_Problem set:_
1. In the news excerpt on the EU constitution talks, how long before adoption did national capitals receive the draft of the Berlin declaration?
2. Write out the section of the news excerpt on the EU constitution talks that opens with the words containing "But during a" and closes with "a say in it.".

+++ Document segment

In the case of the Berlin declaration, national capitals had received the draft of the document only two days before adoption on Sunday, leading Mr Klaus to complain that "democratic debate is lacking."

Angry Czech officials in the run-up to the Berlin summit urged the German presidency to handle the forthcoming talks on the EU constitution differently - but Ms Merkel told journalists that she would continue her way of working.

"This is one of the things that cannot be done out in the open on the market square," she said about the constitution issue.

"What I want to avoid is that every time there is a draft document, and when one of the 27 [member states] makes a small amendment, there has to be a broad debate on every single little change, that it becomes a matter of prestige."

She said her way of dealing with the issue through diplomatic channels would also give the Czech republic an opportunity to defend its interests - "perhaps more successfully than when everything is in the newspapers the next day and the other countries say - the Czechs got three things and now we want three things too."

Meanwhile, the German chancellor confirmed that Berlin wants to break the EU's institutional deadlock, sparked by "no" votes against European constitution in France and the Netherlands in 2005. as quickly as possible.

She said a key EU leaders summit in June should concentrate on how it can be ensured that a revised version of the EU constitution will be ratified in time for the 2009 European elections.

"It's not just about running up a document saying at some stage we will ratify it," she said. "There were two failed referendums and we have to draw lessons from that."

"The real issue will be implementation. It is not good enough to have 27 signatories on a paper that cannot be implemented," the chancellor stated. "The June [summit] cannot completely solve this issue, but it can demonstrate that we have the will to achieve something before the European elections."

The German EU presidency favours a fast-track procedure which would see the Portuguese presidency in the second half of this year open and close a so-called Intergovernmental Conference (IGC) which would renegotiate the constitution. An early agreement would leave enough time for the ratification of the revised constitution before mid-2009.

But during a working lunch in Berlin on Sunday, it emerged that not all EU leaders agreed to this speedy timetable, with Polish president Lech Kaczynski saying after the meeting that that the 2009 deadline for ratification is "not realistic."

Alternative Berlin declaration

Meanwhile, eurosceptic and pro-democracy groups are gearing up to fight any rapid resurrection of the EU constitution without citizens having a say in it.

Jens-Peter Bonde, Danish eurosceptic member of the European Parliament, said he is setting up a cross-political group of MEPs who will call for referendums across the EU.

++++++
+++ Record set

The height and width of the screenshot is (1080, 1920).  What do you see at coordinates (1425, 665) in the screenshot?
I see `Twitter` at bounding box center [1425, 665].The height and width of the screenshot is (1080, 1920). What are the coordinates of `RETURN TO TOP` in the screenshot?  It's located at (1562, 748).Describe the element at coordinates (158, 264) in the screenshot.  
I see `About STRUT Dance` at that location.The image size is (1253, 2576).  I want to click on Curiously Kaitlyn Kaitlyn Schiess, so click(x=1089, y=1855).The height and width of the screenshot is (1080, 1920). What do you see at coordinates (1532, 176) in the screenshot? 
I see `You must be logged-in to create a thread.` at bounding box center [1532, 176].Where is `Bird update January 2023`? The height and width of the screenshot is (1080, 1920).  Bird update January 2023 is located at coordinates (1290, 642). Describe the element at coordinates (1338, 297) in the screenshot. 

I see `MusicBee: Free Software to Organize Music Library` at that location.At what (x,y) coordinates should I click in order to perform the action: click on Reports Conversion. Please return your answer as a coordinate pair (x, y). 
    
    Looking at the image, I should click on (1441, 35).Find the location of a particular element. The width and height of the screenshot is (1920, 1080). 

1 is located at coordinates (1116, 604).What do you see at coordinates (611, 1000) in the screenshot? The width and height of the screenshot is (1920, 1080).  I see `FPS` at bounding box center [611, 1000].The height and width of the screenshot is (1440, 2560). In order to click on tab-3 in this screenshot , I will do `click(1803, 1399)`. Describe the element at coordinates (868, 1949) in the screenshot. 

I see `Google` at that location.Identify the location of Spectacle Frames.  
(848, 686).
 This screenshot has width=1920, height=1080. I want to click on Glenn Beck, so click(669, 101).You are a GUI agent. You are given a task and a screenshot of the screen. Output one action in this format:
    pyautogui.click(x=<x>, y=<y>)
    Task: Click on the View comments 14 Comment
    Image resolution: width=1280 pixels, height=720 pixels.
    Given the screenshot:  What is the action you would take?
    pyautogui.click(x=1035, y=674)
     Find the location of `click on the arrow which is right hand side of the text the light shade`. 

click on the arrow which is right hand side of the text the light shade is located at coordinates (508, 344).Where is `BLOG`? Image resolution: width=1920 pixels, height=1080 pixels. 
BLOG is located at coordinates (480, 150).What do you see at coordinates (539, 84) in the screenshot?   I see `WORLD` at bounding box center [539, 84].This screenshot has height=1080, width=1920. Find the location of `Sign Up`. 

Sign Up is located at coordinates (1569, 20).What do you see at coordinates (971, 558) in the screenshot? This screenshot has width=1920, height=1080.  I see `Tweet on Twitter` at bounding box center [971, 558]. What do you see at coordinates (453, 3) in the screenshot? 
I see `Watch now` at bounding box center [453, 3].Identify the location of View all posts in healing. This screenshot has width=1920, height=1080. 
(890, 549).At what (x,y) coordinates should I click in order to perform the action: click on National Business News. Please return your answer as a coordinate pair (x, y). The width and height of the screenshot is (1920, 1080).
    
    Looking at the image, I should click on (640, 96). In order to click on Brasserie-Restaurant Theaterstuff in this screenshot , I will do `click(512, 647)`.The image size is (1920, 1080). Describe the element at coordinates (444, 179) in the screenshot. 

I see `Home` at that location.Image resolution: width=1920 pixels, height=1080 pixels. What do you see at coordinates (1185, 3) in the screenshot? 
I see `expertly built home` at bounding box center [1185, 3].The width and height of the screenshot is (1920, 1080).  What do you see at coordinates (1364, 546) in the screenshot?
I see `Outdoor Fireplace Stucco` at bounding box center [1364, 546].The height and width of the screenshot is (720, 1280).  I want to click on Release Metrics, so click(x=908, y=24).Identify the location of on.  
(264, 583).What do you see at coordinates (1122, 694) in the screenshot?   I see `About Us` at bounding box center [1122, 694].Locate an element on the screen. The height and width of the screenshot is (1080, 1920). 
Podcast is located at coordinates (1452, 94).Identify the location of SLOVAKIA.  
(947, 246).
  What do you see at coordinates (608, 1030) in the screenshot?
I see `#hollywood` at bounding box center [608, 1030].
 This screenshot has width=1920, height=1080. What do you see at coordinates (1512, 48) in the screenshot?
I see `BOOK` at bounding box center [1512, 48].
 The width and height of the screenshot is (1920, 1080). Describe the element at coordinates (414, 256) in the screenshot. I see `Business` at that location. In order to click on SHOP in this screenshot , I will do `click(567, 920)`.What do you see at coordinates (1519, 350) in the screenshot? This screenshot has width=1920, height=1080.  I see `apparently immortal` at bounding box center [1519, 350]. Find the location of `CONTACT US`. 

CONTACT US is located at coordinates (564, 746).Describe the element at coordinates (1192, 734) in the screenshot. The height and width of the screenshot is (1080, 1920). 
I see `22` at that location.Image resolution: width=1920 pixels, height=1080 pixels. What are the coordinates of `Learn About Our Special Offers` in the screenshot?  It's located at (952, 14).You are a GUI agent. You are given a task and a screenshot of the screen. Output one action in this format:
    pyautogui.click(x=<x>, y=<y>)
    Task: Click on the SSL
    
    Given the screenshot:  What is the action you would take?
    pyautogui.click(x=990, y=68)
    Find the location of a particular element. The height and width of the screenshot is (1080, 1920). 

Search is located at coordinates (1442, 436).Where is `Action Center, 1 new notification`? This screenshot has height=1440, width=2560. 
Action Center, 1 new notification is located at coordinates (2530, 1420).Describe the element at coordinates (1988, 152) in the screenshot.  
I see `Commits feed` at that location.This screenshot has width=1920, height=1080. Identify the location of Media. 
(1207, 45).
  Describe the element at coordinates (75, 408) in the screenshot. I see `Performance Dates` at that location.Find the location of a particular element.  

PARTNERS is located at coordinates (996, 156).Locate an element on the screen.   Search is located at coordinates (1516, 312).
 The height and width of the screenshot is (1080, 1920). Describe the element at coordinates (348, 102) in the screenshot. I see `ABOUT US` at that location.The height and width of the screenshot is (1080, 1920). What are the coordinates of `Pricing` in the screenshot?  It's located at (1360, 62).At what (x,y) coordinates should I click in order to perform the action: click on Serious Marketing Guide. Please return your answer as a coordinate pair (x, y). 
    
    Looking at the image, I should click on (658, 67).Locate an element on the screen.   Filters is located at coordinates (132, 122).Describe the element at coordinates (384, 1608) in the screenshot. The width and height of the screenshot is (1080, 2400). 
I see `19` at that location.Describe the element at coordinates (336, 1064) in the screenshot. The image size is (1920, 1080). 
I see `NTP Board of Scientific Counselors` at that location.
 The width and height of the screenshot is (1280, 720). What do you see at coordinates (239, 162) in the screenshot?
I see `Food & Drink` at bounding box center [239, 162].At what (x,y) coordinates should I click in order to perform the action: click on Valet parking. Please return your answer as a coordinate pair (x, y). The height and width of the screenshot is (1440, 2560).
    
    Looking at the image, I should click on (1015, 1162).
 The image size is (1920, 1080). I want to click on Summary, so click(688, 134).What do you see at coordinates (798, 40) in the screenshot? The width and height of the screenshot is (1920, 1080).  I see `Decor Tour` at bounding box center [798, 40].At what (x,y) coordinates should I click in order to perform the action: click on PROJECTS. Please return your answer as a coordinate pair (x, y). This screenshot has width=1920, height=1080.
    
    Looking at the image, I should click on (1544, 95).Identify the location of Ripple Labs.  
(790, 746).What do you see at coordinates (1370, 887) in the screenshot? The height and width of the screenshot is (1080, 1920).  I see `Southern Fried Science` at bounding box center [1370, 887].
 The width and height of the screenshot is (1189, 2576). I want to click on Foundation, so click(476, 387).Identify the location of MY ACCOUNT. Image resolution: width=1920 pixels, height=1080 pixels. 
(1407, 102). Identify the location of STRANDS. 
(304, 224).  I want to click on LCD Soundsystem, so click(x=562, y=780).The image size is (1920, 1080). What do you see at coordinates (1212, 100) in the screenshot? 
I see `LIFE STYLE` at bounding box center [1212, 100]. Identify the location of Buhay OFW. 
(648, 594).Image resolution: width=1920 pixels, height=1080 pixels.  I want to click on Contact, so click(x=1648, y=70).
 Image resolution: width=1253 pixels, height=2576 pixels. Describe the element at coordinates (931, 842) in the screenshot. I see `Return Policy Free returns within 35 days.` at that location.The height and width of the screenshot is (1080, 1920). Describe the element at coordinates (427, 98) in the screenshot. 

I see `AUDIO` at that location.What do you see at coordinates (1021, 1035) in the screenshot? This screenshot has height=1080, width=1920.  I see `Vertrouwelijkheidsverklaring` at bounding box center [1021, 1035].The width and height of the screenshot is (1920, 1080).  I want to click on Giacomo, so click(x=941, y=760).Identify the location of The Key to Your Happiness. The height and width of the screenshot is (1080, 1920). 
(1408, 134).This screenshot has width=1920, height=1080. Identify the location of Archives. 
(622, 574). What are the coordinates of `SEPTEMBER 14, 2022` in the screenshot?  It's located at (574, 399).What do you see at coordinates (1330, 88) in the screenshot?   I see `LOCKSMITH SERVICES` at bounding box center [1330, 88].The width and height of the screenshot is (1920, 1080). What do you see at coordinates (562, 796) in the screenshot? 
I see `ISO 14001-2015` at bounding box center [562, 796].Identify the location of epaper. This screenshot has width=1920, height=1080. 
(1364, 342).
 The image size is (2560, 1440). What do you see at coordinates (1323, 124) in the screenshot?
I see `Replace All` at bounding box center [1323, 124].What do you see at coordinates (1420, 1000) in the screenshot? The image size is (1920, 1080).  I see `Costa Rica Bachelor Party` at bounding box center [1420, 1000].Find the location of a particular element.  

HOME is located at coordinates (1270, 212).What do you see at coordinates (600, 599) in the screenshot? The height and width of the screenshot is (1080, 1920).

++++++

_Exercise answers:_
1. Two days before its adoption on Sunday.

2.
But during a working lunch in Berlin on Sunday, it emerged that not all EU leaders agreed to this speedy timetable, with Polish president Lech Kaczynski saying after the meeting that that the 2009 deadline for ratification is "not realistic."

Alternative Berlin declaration

Meanwhile, eurosceptic and pro-democracy groups are gearing up to fight any rapid resurrection of the EU constitution without citizens having a say in it.